[Source data]
*-*-*

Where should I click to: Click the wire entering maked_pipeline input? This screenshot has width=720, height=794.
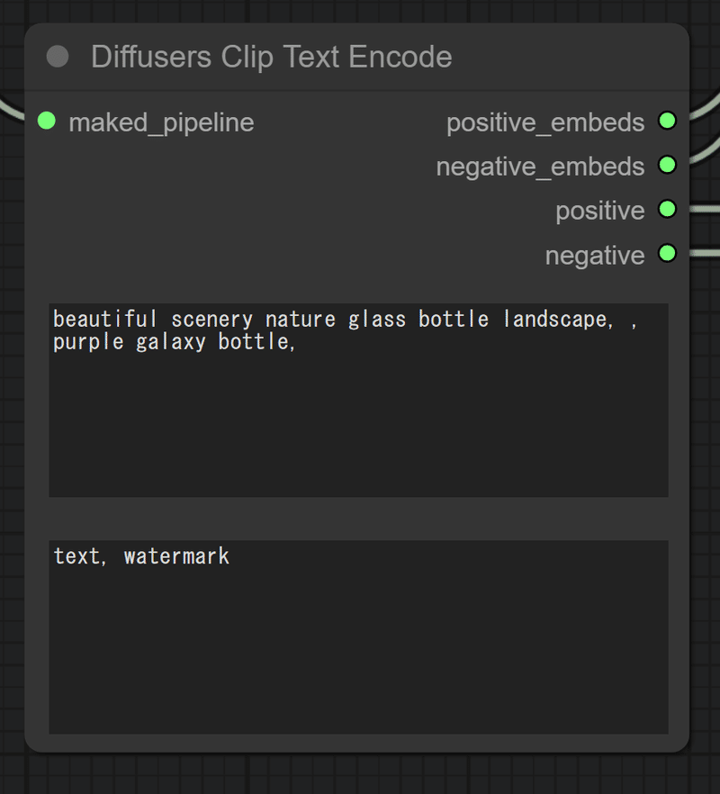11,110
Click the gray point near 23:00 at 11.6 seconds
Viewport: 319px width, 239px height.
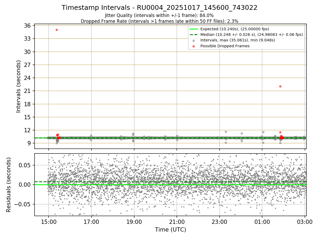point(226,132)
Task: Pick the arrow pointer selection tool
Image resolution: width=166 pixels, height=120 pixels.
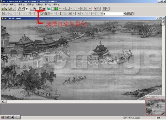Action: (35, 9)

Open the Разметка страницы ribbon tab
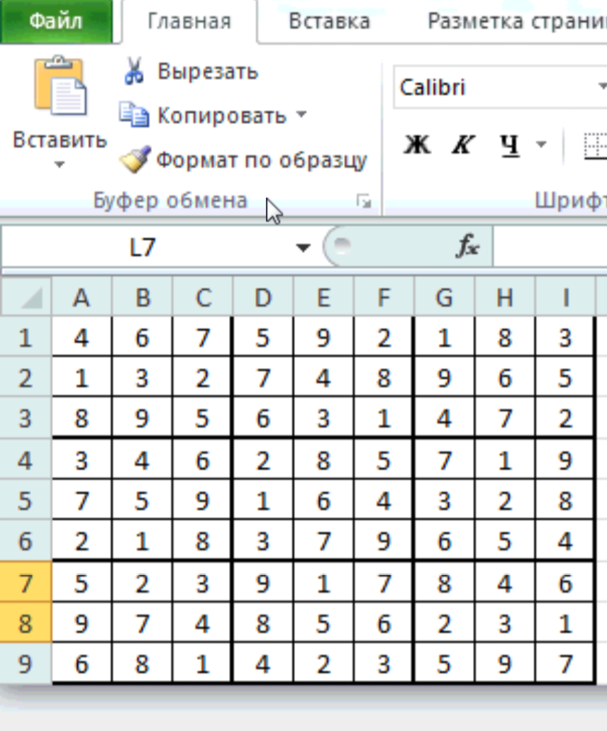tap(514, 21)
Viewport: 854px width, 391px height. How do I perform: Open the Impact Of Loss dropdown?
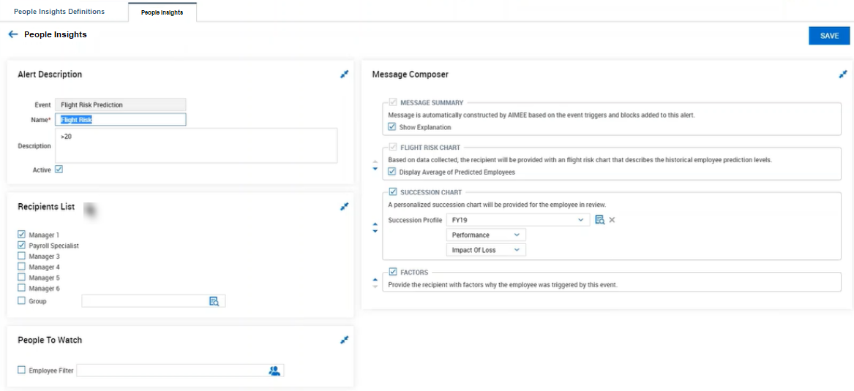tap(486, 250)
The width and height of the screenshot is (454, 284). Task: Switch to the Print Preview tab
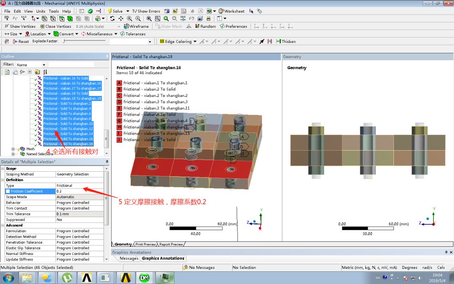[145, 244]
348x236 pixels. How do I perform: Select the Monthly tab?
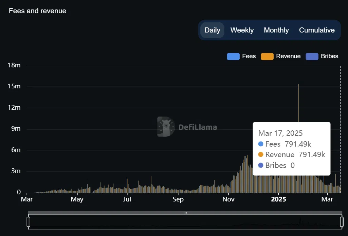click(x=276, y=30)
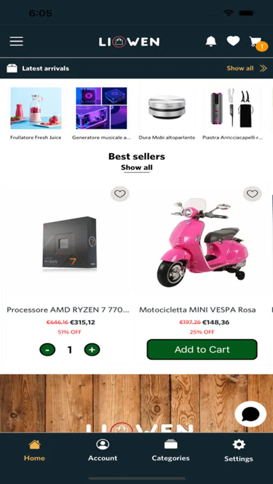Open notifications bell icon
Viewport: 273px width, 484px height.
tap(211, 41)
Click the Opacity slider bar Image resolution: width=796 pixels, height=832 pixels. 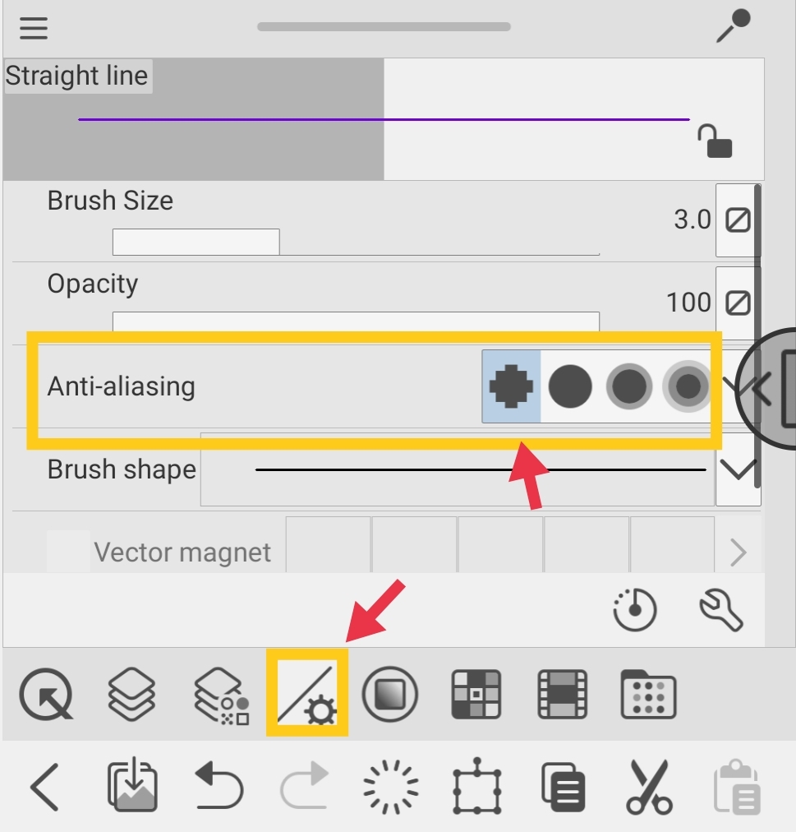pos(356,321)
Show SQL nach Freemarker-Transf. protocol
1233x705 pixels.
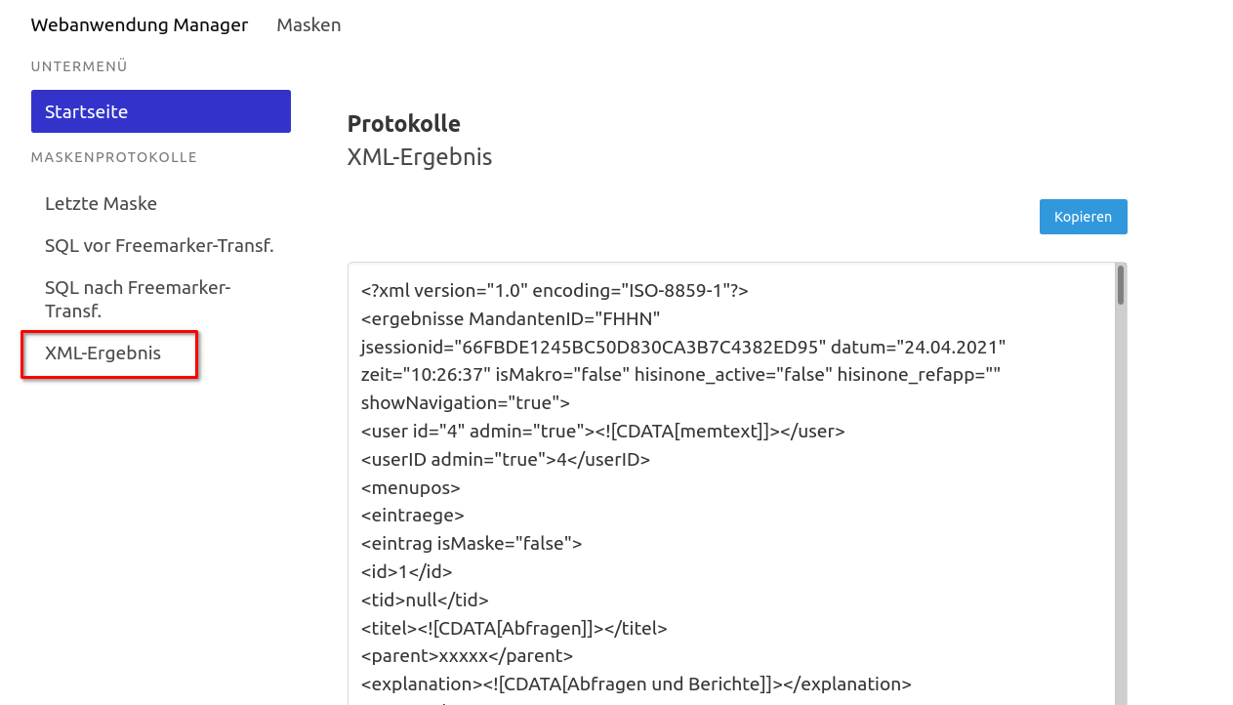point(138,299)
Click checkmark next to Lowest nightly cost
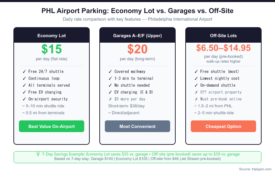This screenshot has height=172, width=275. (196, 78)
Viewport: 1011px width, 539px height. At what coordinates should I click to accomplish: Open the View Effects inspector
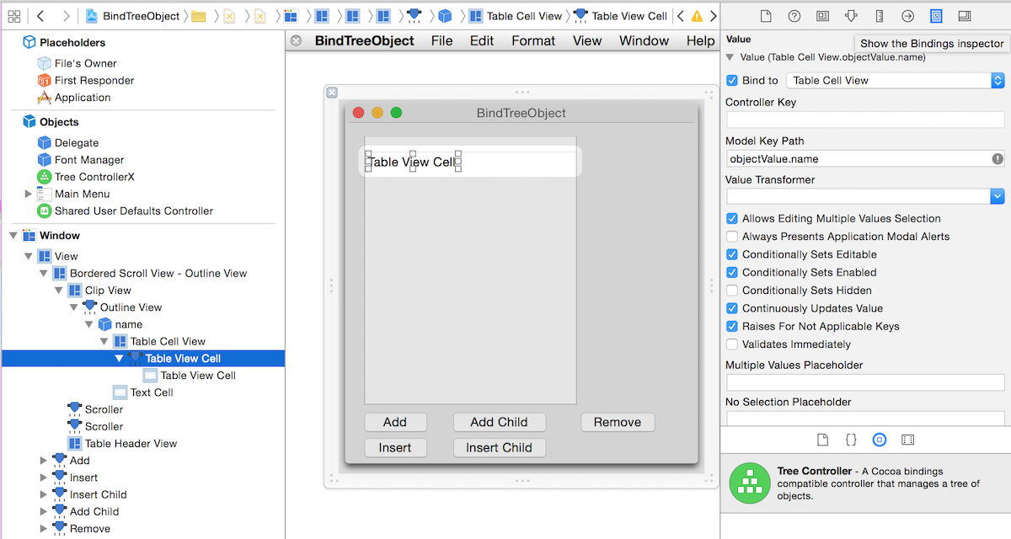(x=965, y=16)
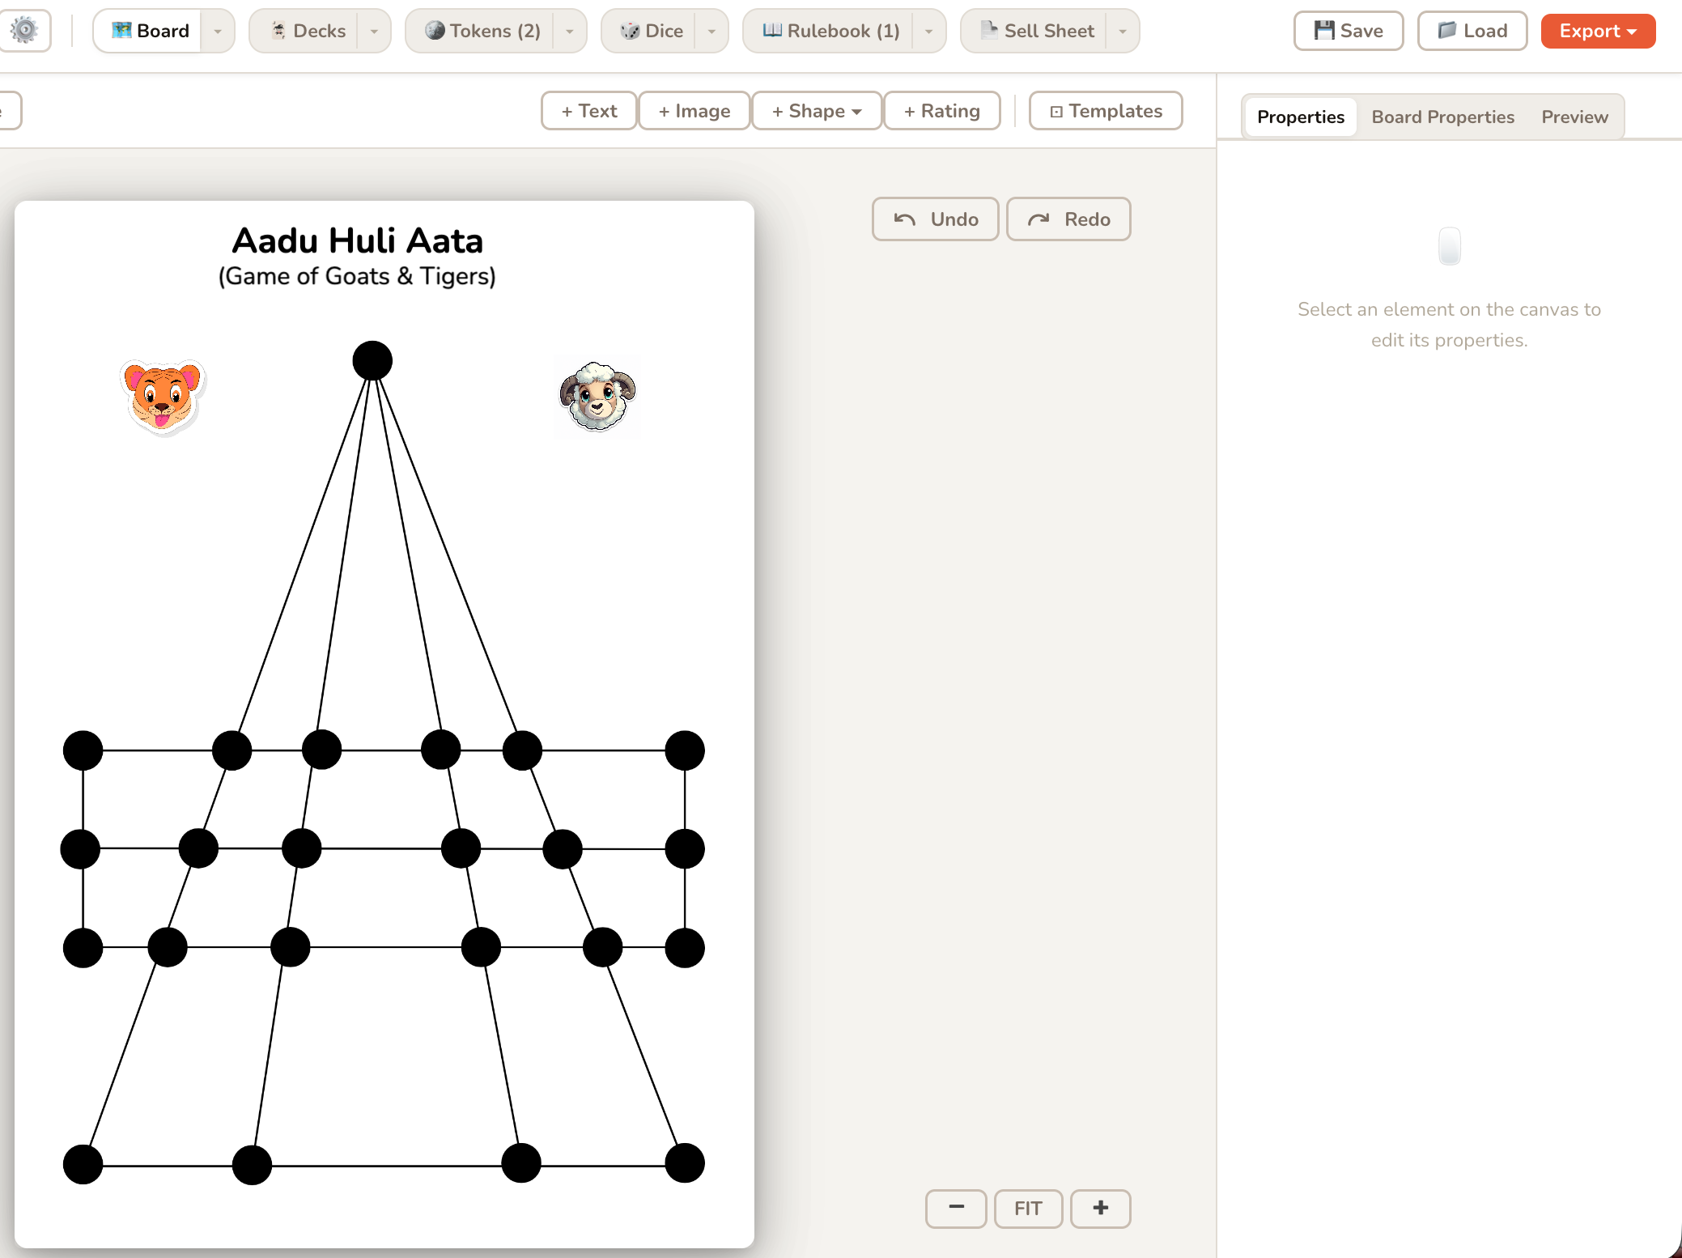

*-*-*

▸ Problem: Starting at the line that contains "Click checkmark next to Lowest nightly cost", restate every line through the end of the records exactly as written, but leave the pictures out.

▸ Final answer:
Click checkmark next to Lowest nightly cost
This screenshot has height=172, width=275. (196, 78)
Viewport: 1011px width, 539px height. At what coordinates should I click to accomplish: Open the View Effects inspector
(x=965, y=16)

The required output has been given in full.